First the rain, then the fog and finally the greatness.
Hooked in a nose-to-nose duel all the way around the track with his primary rival Good Magic, Kentucky Derby winner Justify held on to win the 143rd Preakness on Saturday and will head to the Belmont Stakes on June 9 with a chance to become horse racing’s 13th Triple Crown winner.
Unlike his romp through the Derby, Justify had to gut this one out in the slop, finally putting away from Good Magic in deep stretch but also having to hold off Bravazo, who charged late but came up a neck short. Tenfold was a fast-closing third.
Trainer Bob Baffert, who also trained 2015 Triple Crown winner American Pharoah, won his 14th classic race, tying D. Wayne Lukas for most all-time.
All week, the race shaped up as a coronation for Justify, who won the Kentucky Derby by a convincing 2 1/2 lengths and drew immediate comparisons to the likes of American Pharoah and Seattle Slew, the only horse to win the Triple Crown with an undefeated record.
That Justify, a unique physical specimen with blazing early speed, was able to win the Derby at all off just three career races in 77 days, was not only an impressive training feat by Baffert but a testament to the horse’s immense talent.
And for many bettors, who made Justify a massive 2-to-5 favorite at post time, there was an air of expectation that Justify would likely duplicate that effort in the Preakness against a smaller field and head to Belmont with a chance to win the Triple Crown, just as Baffert’s four previous Kentucky Derby winners had done.
But there were two big questions Justify had to answer at Pimlico. The first was whether a heel bruise that surfaced after the Derby was indeed a non-issue, as Baffert consistently maintained, or perhaps that kind of small physical problem that gets magnified under the grueling Triple Crown schedule. The second issue was whether Justify’s form might simply regress running for the fifth time in a 91-day span, a fairly heavy workload for horses in the modern era.
Those possibilities inspired trainer Chad Brown to give Good Magic another chance after he ran a solid second in the Derby and for D. Wayne Lukas to believe Bravazo, after a troubled sixth in Louisville, could possibly serve as a spoiler in a smaller field. And, as always, the Preakness attracted some Triple Crown newcomers like Quip and Tenfold to see how they stacked up against a Derby winner.
Much like the Kentucky Derby two weeks ago, the Preakness was a dripping wet mess. A seemingly never-ending storm front dumped rain over the area for five straight days, which are particularly challenging conditions at a place like Pimlico, which is 143 years old and now the focus of a fight between its owners and the state of Maryland about whether the race will be moved to a more modern track just south of Baltimore or whether the local government will step up and spend hundreds of millions to rebuild Pimlico.

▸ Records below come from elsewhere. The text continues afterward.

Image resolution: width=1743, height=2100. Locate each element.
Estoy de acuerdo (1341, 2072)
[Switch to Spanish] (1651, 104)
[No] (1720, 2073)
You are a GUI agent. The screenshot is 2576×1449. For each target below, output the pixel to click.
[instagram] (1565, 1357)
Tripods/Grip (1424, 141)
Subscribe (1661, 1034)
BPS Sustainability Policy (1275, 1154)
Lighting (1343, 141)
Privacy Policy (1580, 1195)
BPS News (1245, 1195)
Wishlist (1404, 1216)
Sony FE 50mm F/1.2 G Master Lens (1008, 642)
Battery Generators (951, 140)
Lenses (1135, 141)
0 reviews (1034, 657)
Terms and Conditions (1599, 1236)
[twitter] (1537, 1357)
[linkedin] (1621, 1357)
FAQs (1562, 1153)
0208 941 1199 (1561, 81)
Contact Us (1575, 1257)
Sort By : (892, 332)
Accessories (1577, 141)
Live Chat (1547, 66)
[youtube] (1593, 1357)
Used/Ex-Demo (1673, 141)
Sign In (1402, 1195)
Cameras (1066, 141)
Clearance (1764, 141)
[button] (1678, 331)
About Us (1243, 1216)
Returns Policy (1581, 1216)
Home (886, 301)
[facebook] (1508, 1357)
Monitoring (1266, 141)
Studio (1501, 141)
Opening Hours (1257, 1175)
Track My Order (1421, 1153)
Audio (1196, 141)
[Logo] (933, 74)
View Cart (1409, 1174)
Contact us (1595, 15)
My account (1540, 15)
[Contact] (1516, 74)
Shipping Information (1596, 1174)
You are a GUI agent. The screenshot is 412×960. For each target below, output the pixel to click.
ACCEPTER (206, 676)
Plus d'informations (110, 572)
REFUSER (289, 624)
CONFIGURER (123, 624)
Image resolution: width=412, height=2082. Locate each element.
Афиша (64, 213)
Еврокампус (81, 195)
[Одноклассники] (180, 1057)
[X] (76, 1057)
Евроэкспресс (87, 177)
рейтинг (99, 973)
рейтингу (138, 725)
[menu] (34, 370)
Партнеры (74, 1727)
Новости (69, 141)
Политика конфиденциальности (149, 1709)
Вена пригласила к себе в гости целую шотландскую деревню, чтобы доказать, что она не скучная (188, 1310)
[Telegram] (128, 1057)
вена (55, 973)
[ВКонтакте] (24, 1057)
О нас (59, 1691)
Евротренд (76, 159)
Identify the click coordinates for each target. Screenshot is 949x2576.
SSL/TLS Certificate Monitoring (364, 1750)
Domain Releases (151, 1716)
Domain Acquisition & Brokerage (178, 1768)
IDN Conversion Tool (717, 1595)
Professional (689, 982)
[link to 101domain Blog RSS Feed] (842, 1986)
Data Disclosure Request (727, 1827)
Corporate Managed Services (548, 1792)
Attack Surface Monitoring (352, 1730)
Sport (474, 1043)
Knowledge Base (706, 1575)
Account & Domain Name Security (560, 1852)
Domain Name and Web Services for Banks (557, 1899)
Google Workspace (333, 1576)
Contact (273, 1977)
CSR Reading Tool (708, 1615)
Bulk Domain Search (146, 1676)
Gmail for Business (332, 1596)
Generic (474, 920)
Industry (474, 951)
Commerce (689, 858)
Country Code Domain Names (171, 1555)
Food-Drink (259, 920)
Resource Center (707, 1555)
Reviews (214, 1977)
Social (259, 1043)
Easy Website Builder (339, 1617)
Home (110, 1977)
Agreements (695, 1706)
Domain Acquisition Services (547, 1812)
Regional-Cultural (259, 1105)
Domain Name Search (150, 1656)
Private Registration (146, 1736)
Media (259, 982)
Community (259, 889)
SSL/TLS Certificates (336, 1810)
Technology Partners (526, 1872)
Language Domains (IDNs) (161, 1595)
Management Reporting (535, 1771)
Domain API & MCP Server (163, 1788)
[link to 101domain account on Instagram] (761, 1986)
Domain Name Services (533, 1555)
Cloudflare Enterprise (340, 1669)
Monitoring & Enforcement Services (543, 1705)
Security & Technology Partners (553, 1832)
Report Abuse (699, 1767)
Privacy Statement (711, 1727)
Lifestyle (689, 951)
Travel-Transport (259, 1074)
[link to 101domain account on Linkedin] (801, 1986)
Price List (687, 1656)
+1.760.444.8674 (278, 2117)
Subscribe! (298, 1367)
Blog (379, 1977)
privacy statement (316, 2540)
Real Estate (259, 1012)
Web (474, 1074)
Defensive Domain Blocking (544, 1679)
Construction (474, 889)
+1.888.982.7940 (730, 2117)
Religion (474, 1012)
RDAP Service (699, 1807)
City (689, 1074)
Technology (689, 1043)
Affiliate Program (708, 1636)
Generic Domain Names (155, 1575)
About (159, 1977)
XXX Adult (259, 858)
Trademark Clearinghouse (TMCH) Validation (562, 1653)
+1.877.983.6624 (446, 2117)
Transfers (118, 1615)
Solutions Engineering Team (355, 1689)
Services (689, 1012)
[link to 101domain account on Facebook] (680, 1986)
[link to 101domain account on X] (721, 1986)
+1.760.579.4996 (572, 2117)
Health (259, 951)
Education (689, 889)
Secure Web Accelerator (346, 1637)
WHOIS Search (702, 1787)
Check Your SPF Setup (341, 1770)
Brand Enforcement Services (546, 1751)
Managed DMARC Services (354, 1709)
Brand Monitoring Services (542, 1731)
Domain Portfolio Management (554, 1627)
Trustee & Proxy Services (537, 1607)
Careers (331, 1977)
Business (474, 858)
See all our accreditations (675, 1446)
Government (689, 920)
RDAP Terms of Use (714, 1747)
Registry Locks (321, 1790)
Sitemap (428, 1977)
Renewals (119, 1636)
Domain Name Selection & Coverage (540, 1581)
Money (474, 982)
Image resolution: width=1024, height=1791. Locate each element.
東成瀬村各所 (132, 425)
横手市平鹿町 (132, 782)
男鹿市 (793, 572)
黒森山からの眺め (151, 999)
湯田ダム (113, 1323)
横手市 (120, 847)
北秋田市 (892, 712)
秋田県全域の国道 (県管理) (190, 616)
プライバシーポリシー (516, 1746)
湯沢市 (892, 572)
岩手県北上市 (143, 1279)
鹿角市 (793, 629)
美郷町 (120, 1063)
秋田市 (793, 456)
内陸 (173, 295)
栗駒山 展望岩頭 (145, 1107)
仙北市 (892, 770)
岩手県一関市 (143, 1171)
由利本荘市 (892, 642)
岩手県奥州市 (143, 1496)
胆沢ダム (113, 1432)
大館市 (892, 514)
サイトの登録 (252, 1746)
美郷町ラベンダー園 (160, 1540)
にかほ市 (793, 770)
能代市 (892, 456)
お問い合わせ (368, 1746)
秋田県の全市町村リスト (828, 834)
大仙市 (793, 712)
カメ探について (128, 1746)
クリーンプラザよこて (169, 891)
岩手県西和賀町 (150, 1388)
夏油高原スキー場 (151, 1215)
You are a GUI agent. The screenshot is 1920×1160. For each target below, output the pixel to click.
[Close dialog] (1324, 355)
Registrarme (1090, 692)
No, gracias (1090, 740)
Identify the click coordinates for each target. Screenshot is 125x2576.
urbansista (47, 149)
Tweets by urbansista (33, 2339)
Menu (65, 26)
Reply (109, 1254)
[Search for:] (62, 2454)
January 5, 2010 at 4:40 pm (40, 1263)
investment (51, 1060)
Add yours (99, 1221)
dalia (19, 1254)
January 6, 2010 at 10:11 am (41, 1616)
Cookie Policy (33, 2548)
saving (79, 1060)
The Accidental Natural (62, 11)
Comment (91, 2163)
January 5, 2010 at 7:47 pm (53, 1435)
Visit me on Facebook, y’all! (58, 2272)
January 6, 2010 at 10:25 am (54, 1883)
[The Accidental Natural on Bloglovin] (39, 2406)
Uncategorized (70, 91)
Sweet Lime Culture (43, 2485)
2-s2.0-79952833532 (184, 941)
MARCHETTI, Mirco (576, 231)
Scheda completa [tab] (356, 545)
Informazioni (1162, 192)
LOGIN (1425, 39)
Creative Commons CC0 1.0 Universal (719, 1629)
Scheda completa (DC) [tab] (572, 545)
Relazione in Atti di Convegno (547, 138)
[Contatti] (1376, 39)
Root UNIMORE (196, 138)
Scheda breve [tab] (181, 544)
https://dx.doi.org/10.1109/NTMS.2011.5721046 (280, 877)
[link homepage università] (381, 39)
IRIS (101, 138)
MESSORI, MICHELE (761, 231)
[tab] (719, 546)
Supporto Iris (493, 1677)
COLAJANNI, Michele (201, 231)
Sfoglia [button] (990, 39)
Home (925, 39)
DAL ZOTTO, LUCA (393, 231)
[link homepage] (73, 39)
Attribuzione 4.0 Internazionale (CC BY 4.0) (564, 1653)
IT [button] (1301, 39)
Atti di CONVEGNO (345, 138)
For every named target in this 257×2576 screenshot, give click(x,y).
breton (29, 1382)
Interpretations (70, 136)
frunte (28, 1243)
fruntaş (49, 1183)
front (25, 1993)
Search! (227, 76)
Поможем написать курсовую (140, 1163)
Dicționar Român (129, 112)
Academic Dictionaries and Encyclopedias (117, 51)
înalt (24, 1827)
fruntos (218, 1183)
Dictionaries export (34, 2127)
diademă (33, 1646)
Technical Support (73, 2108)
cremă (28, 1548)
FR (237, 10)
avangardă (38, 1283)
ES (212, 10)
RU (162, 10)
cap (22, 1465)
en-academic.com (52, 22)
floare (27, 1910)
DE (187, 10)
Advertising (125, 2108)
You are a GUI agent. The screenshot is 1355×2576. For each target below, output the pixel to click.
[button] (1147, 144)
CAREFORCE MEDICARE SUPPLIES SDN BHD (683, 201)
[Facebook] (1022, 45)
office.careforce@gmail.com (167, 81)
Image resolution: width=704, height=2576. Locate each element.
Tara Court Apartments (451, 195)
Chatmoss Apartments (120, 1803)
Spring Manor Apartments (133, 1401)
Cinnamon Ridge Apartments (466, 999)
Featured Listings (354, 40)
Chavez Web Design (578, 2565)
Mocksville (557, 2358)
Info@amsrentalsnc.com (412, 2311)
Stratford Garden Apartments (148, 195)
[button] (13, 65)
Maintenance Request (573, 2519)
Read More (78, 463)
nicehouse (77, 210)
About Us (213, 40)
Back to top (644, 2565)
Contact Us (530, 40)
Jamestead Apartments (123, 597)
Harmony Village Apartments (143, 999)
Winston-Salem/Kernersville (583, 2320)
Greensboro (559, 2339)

“We’ve got leaks everywhere, people sitting at tables and tiles falling out,” said Tim Ritvo, chief operating officer for the Stronach Group, which owns the track. “It’s a struggle like that because it’s important to us that the customer has a great experience, and it’s hard to do that in this facility.”
Still, the track said 134,487 people showed up Saturday, many of whom seemed to be enjoying the mosh pit of mud and modern music emanating from the infield without any regard for the racing conditions, which were awful.
The track was so wet, Pimlico was forced to move five of the six scheduled grass races Saturday to dirt and worked around-the-clock in the days leading up to the Preakness to drain water off the course so that it wouldn’t pool along the rail. Then, when the rain finally lifted on Saturday afternoon, it left a heavy fog in its place that made it practically impossible for fans to see the backstretch.
When the horses finally emerged into view, Justify had been through a full mile of a head-to-head duel with Good Magic, a battle that clearly tired both horses. Still, Justify had enough to win -- and now stands just 1 1/2 miles away from history.